As the most popular messaging app worldwide, billions of people rely on WhatsApp to keep in touch. In fact, around 100 billion messages are sent every single day.
It goes without saying that any problems affecting the service will cause widespread disruption. Alongside
Instagram, it’s one of the key apps owned by Meta (previously Facebook). Any issues at the company can easily have a knock-on effect for all its apps.
That’s exactly what happened on 4 October 2021, when
all major Meta-owned services were down worldwide. The issues persisted for around six hours, but not before millions of people rushed to alternatives such as Telegram and Signal. Widespread outages like this are very rare, but more localised problems can occur from time to time.
If there are issues, they’ll likely be reported to sites such as
Is It Down Right Now. These shout be your first port of call.
But if it’s just you having problems with WhatsApp and your friends and family are telling you theirs is working fine, here are some tips to fix things.
Troubleshoot your internet connection
WhatsApp is an online service, which means you must have an active internet connection in order to use it. Fire up the browser on your smartphone and try to browse to a new web page, or open and refresh another online service such as Twitter or YouTube
If your internet connection appears to be working, move on to the next section. If you can’t get online at all there are several things you can try.
If you’re using Wi-Fi, first try toggling the connection on and off, or putting into and then removing the phone from Flight mode. Alternatively, you can try restarting your phone.
Also make sure your phone isn’t dropping the Wi-Fi connection when it goes to sleep (go to Settings, Wi-Fi, choose Advanced from the Options menu, then ensure ‘Keep Wi-Fi on during sleep’ is set to Always).
It’s also worth checking if your broadband provider isn’t down, via services such as
Downdetector or the support offered by the company itself. You could also try restarting your wireless router.

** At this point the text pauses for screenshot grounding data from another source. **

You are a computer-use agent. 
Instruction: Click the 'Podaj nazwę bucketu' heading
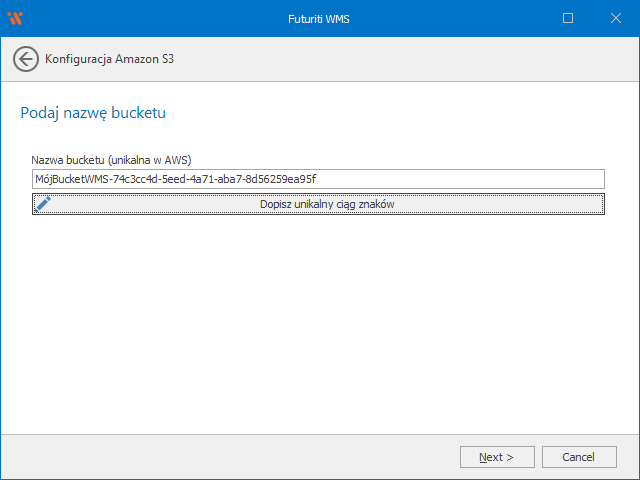tap(92, 113)
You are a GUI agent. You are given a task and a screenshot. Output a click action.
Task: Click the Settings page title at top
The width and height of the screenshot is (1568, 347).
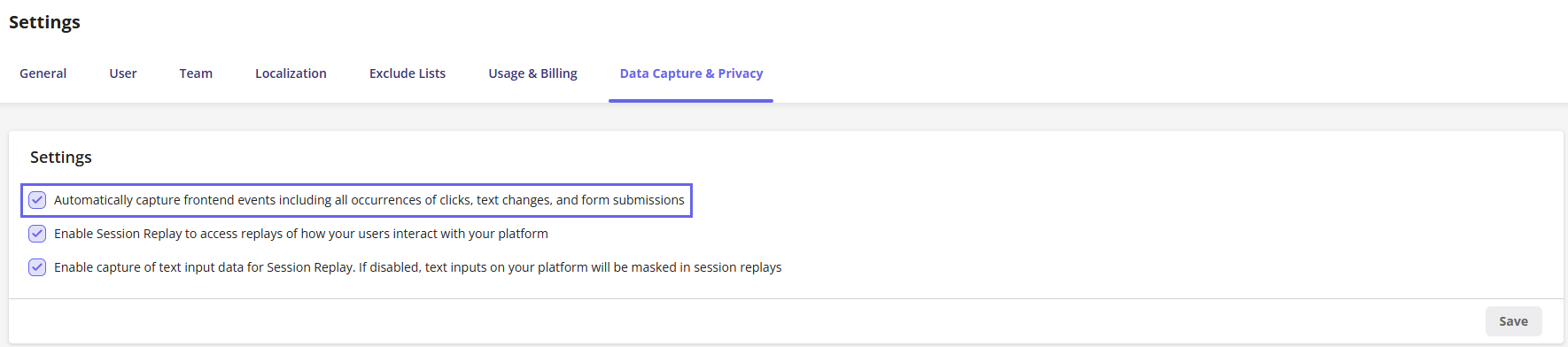click(x=44, y=22)
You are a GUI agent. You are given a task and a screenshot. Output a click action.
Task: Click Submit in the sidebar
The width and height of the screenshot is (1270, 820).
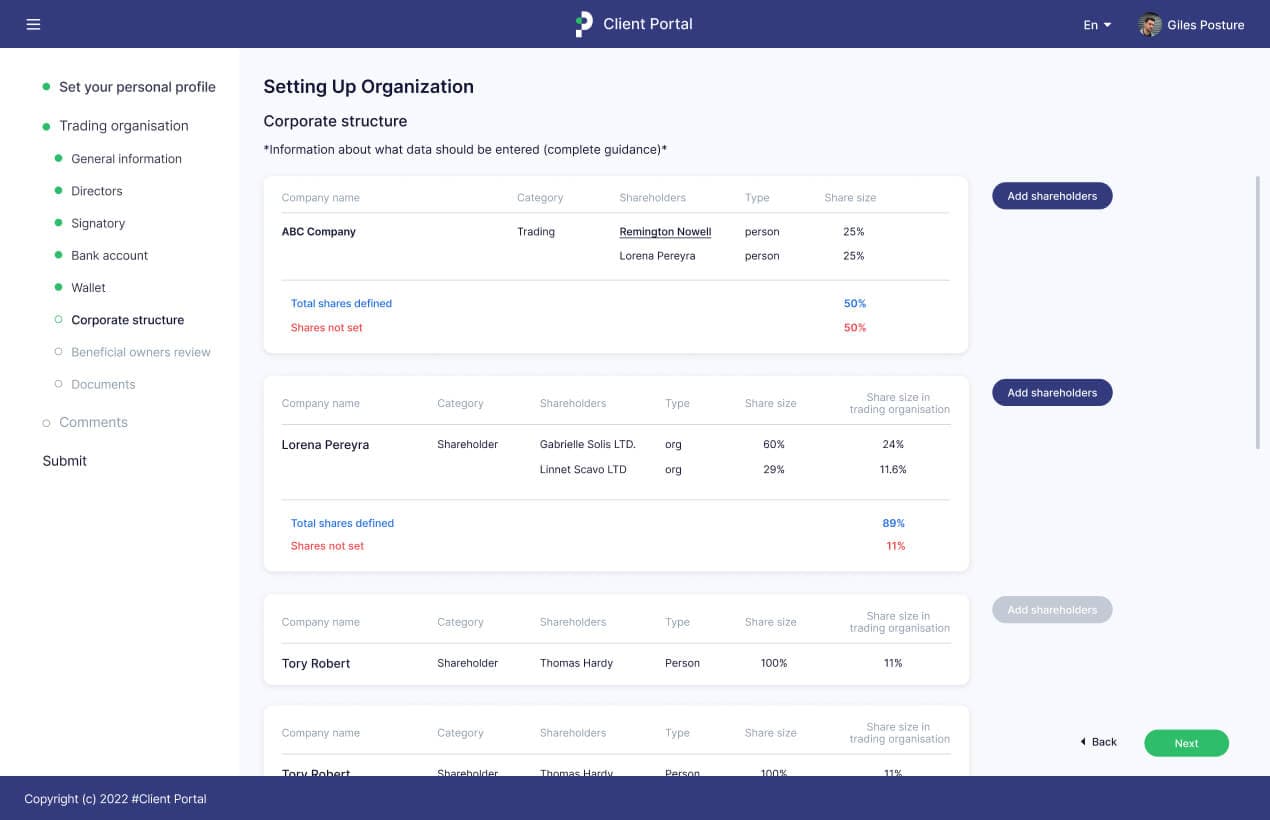[64, 461]
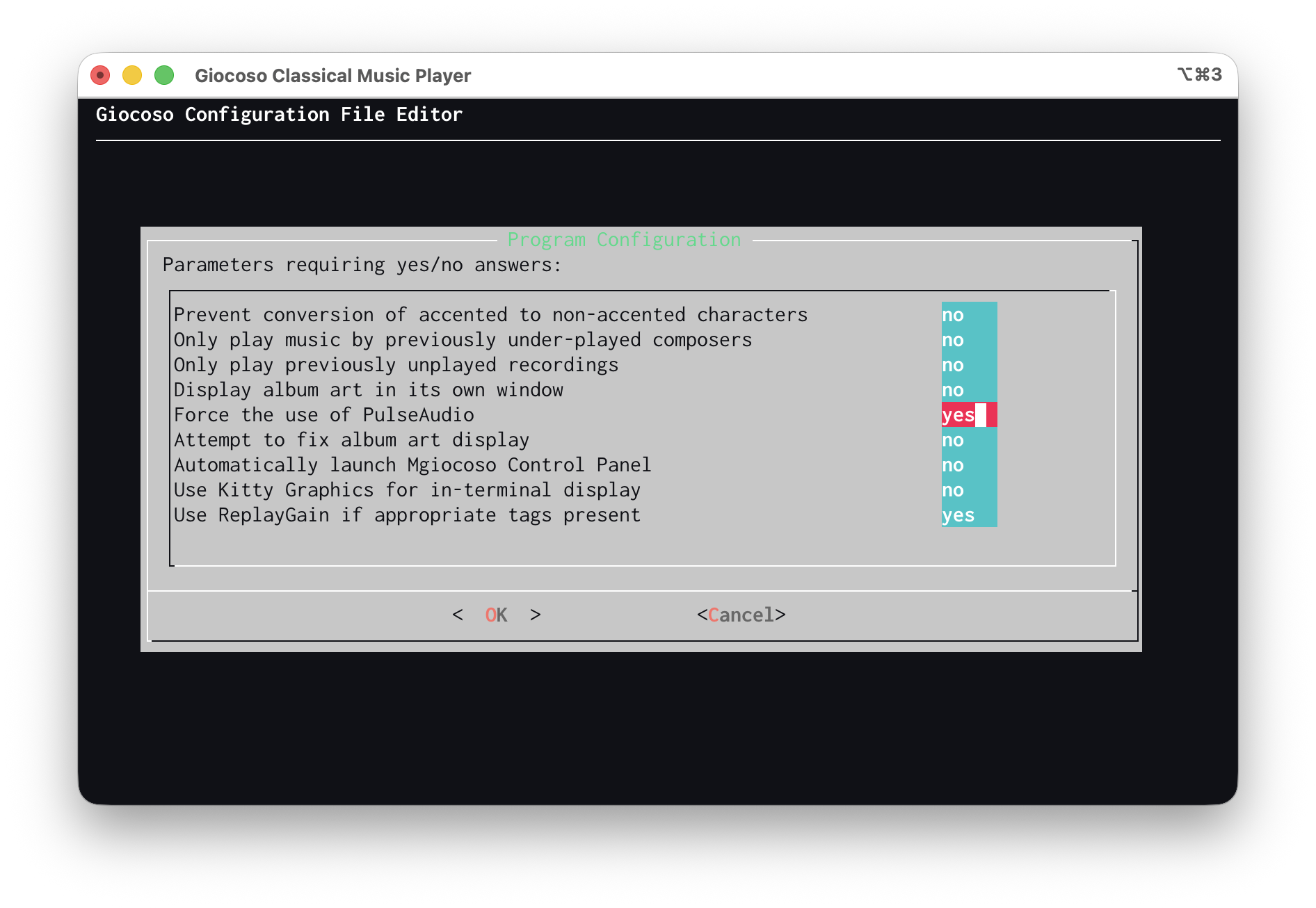Image resolution: width=1316 pixels, height=908 pixels.
Task: Click the 'Use ReplayGain if appropriate tags present' label
Action: tap(407, 515)
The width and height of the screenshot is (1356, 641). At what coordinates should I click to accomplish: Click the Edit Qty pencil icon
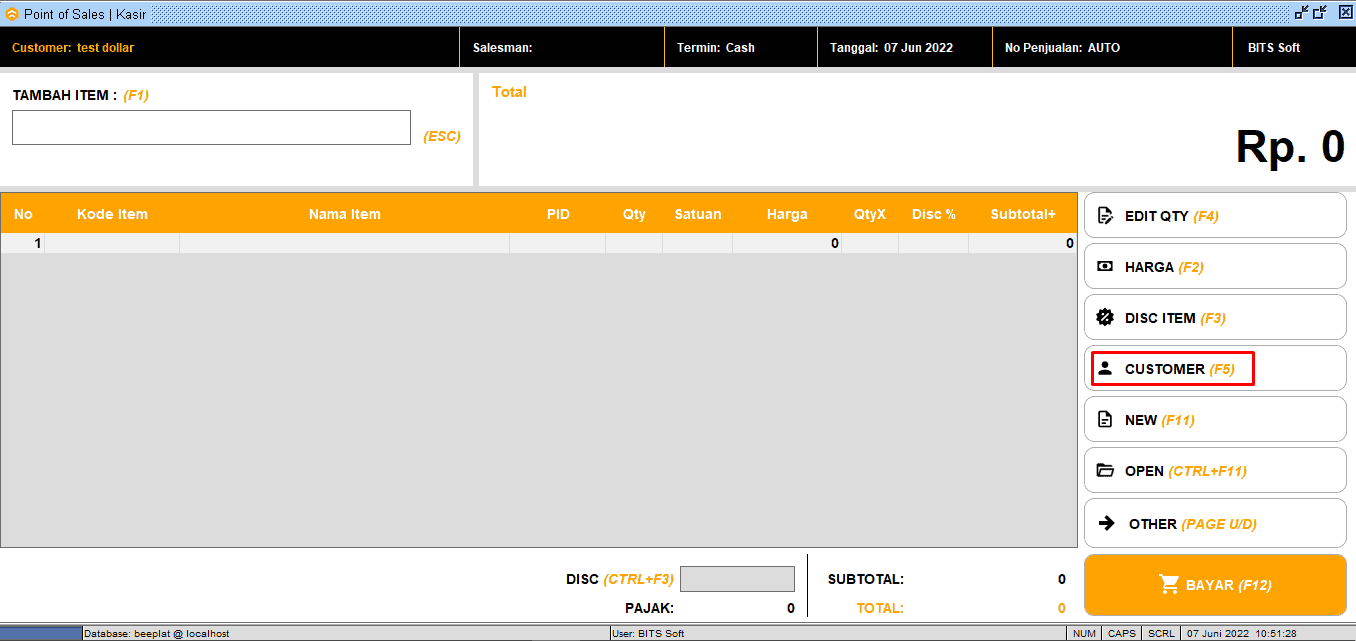click(x=1105, y=216)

If you’re using mobile data then check your mobile data connection is not turned off in the Settings menu, and that you have sufficient signal. Also see:
You should also check you haven’t restricted background data usage for WhatsApp in the Data Usage menu, and that your APN settings are correctly configured. If you can use WhatsApp over Wi-Fi but not your mobile connection, it’s likely that the APN settings are not configured to allow non-web traffic – check with your mobile operator.
Finally, check that you have not overstepped your mobile data limit.
WhatsApp gets new features all the time, which translates to a fair amount of app updates. Sometimes WhatsApp will not work unless you are running the latest version, and this is certainly the case if you have sideloaded the app on to a tablet or other Android device for which it is not available in Google Play. Also see:
How to get WhatsApp on an iPad or Android tablet.
On an Android phone you should check for app updates by opening Google Play, tapping the three lines at the top left and choosing My apps, then checking the Installed tab for available updates.
On an iPhone open the App Store and tap the Updates icon at the bottom right of the screen. WhatsApp recommends also ensuring you are running the latest version of iOS.
Uninstall and reinstall the app
A final resort is to uninstall and then reinstall a fresh copy of WhatsApp.
Before you do so you will probably want to back up your WhatsApp conversations, which on an Android phone will require you to also be running the free Google Drive app.
Download this, sign in using your Google account details, then within WhatsApp choose Settings, Chats, Chat backup, then press the green Back up button.
When you reinstall WhatsApp it will automatically search Google Drive for a backed up copy of your conversations, so when it finds your backup allow it to restore it.